How to care for a backpacking stoveFood. Water. Warmth. The camp stove has the ability to provide at least three of the essentials needed for survival so it's 100% imperative that you properly care for, clean, and store your stove. Whether it's a four or six burner propane stove or a small one-burner backpacking stove, a few tips and tricks will ensure that your stove works when you need it and that it lasts for years. 

Stove Cleaning: 

First and foremost, try your absolute best to keep your stove clean. Sometimes it's difficult when you're out backpacking and don't have a lot of water, but at the very least, clean off any food particles and grease as soon as you can. If you have a meal that boils over and gets food in the burner, clean it out as soon as the stove cools. Unless otherwise noted, camping and backpacking stoves can be cleaned with warm water and dish soap. Try to avoid harsher cleaning solutions. If your camp stove is made of metal, such as stainless steel (without paint), green and copper scrub sponges are a good way to get hardened food and grime off. Make sure to rinse and then dry the stove so that the extra water doesn't become rust.
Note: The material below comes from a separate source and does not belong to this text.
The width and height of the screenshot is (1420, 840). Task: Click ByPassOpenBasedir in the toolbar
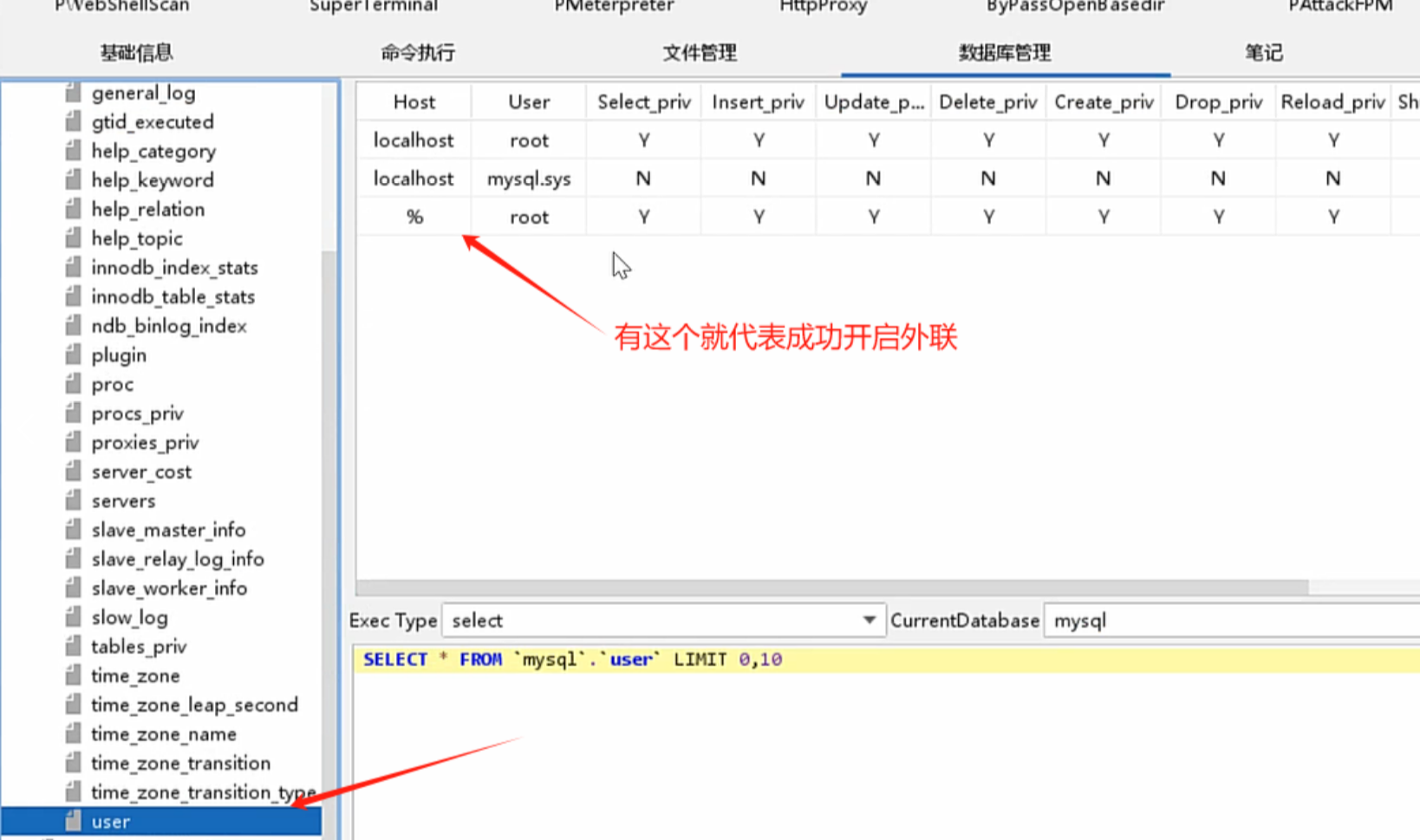[1075, 7]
Stove Hose and Pipe Cleaning: 

Many backpacking stoves come with a cleaning kit that has a piece resembling a miniature pipe cleaner. Follow the instructions with your particular stove. Many clogging problems can be cured by taking apart the stove, blowing the dust out of it, and putting it back together. 


Storing Camp Stoves: 

It's important to remember that although camp stoves are pretty durable, they have somewhat fragile parts. Don't put your stove away after a trip until it is clean and dry. Additionally, it must be detached from the fuel source. In order to avoid getting extra dirt and grime in the stove, store it in a bag of some sort. On big camp stoves, never let the hoses drag in the dirt and use a cap to cover the ends. Dirt can clog the pipes and be the reason you don't have hot drinks or a warm meal. When storing the stove and fuel, keep them away from your food. Every so often, fuel leaks and you don't want it anywhere near your pasta! 


Before You Go: 

After being stored for a while, stoves can malfunction, even if you did everything properly. It's much easier to problem solve and clean your stove in the front country, so set it up, light it, and see if all the burners work before you go. Cooking camp recipes in the backcountry is one of the most fun parts of backpacking and wilderness adventures, but only if your stove is properly working.